O médico Márcio Bittencourt conta que começou a usar o Twitter para discutir publicações, protocolos de pesquisa e participar da divulgação de artigos científicos com a comunidade internacional da área médica. “Não me enxergava como um divulgador para o público antes da pandemia. Na fase mais aguda, a falta de informações confiáveis e outras limitações do que estava disponível nas redes sociais me levou a começar a compartilhar mais”, relata.

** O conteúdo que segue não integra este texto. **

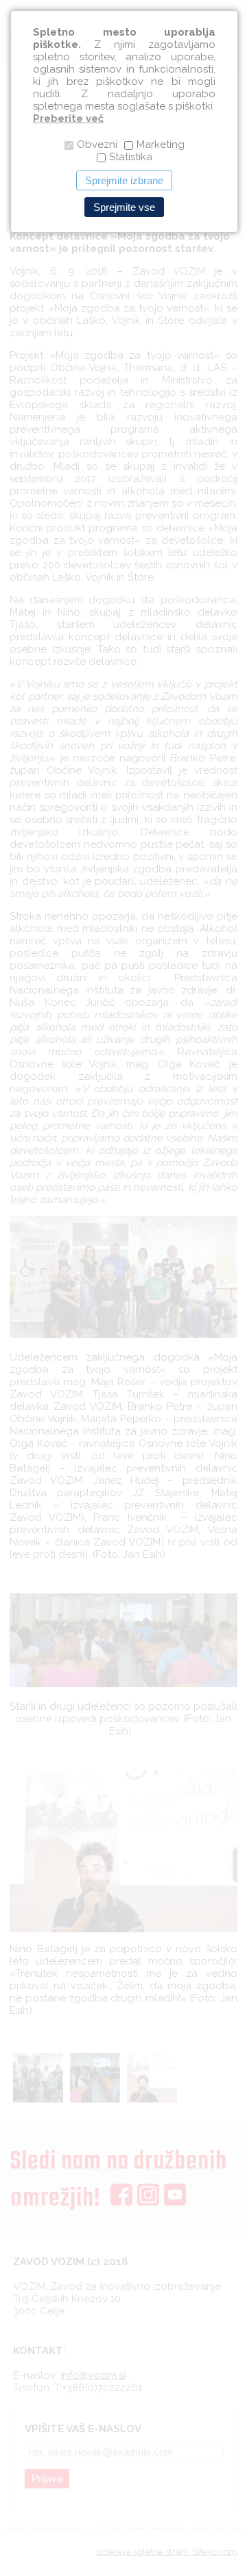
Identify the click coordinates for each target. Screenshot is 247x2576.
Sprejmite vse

A quem deseja usar o Twitter para divulgação, ele elenca alguns pontos importantes. Em primeiro lugar ter claro para si mesmo qual o contexto do seu perfil na rede e o objetivo dele. “Mais pessoas que buscam informações vão procurar o seu perfil se ficar claro o que o define”. Além disso, diz, “a rede foi feita para interagir. Não é necessário responder tudo, mas interagir com as pessoas que comentam suas postagens torna a troca de informações muito mais rica”. Por fim, Marcio recomenda que se evite “confrontos desnecessários com quem não está interessado em discutir de verdade”.